The intergalactic bent of her early music is all over tracks like “Different Color Stones” and standout “Booty.” These dreamier moments highlight the unpredictability of her myriad flows, an ability to reinvent herself even when working with familiar building blocks inspired by DIY Atlanta luminaries like Father and his Awful Records crew. CORINIAN also aligns Tia with some of her biggest features to date, with mixed results. “High Demand” is a mostly forgettable attempt at a radio single with a phoned-in Smino verse. The Wiz Khalifa-assisted “Was Hannin” fares a little better, with Wiz referring to himself as an “industry plant” in one of his more clever recent weed puns.

One of the clumsier moments is “Backyard,” where 34-year-old rapper JID incorporates a “two in the pink, one in the stink” line and Tia yells “Put it in my butt” on the chorus. (Is that what “Backyard” means in this context?) It’s FreakyT at her freakiest, but it just slightly misses the mark. Still, the song’s sexual excess isn’t out of place on CORINIAN, which is never 60 seconds away from telling you exactly where Tia would like to be licked. The record is populated by women stunting diamond-studded grills, breakbeats and iced-out Kirby chains, and on “ATE,” Tia envisions herself as a female Robin Hood who steals from the manipulative men and fuckboys of the world and gives back to love-scorned women.

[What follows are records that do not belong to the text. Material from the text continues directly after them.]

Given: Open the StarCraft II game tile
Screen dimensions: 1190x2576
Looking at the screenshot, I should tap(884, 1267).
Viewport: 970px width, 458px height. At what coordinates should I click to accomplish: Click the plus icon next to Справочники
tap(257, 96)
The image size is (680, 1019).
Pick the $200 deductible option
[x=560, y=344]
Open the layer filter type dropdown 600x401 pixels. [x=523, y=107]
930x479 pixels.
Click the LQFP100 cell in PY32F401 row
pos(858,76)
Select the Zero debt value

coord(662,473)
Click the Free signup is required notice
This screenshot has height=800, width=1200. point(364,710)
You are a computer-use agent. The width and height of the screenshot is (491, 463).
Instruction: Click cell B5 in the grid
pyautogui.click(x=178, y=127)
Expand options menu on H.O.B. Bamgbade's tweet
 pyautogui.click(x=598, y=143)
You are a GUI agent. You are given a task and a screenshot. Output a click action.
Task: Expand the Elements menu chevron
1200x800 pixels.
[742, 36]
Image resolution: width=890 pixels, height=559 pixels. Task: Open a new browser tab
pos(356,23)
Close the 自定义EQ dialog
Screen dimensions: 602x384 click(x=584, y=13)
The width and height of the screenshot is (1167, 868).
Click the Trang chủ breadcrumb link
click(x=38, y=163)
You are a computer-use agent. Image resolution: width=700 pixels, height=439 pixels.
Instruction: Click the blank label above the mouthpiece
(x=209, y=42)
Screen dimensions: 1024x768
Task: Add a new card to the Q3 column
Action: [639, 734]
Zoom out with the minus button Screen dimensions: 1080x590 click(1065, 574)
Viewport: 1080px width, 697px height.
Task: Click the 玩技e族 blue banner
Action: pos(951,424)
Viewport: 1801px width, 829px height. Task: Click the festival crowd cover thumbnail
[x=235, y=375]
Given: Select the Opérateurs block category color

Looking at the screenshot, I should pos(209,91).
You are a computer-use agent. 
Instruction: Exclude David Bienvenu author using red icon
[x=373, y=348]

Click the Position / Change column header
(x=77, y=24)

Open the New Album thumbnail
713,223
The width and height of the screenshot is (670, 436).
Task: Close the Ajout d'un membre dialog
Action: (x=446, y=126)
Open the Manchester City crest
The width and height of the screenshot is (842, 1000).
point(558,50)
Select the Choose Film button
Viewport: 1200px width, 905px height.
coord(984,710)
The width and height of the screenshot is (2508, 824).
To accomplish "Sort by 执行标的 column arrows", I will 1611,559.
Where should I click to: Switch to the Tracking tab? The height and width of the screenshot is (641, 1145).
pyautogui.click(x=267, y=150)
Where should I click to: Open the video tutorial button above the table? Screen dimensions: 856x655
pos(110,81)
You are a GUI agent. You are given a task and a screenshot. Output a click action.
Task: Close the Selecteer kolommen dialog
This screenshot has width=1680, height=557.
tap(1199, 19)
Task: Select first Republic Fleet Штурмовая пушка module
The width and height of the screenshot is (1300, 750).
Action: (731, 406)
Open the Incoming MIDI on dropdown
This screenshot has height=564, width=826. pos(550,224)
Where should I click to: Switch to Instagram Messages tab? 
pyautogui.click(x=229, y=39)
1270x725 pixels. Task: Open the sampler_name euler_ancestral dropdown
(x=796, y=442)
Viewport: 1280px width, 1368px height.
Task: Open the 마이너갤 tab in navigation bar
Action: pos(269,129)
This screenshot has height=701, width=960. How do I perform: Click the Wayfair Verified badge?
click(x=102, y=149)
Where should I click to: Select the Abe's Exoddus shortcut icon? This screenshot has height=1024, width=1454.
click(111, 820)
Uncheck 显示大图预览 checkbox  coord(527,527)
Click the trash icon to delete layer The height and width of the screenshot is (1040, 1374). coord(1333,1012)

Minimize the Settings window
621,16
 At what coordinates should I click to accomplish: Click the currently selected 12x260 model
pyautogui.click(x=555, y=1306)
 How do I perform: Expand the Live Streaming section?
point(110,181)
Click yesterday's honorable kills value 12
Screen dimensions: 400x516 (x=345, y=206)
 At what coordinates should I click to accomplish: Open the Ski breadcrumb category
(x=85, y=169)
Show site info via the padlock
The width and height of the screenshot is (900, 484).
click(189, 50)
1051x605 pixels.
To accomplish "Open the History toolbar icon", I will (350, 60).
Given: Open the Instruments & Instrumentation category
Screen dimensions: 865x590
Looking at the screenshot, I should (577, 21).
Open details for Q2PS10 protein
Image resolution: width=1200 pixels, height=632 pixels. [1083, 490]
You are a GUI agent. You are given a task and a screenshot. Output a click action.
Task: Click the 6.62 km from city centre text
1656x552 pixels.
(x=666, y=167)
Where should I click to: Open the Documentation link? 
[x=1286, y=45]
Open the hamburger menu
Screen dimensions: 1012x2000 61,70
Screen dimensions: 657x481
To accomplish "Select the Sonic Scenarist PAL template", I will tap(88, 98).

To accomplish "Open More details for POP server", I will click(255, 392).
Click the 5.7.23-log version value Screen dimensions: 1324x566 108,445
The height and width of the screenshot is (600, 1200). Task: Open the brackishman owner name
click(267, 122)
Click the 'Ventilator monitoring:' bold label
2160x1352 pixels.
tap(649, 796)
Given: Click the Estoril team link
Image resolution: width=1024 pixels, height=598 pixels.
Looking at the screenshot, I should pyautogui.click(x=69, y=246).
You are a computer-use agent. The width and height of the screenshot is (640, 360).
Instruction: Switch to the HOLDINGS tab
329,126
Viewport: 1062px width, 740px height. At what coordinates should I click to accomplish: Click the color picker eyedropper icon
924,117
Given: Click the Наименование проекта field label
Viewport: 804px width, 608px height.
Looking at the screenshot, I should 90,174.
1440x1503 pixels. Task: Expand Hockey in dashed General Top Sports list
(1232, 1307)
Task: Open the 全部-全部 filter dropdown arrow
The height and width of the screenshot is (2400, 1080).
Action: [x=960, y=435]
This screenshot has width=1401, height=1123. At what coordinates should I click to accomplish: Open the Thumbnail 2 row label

After undergoing vocal cord surgery in 2023, Tia spent months unable to record music, and she’s explained in interviews how that experience made her become more intentional and thoughtful about her vocal techniques and recording process. Her first studio album since the surgery, CORINIAN expresses newfound appreciation for her vocal prowess: a contained exercise of versatility across dance records, hard raps, and nods to the underground. For what it lacks in cohesion, it makes up for in its blissful, hard-edged attitude.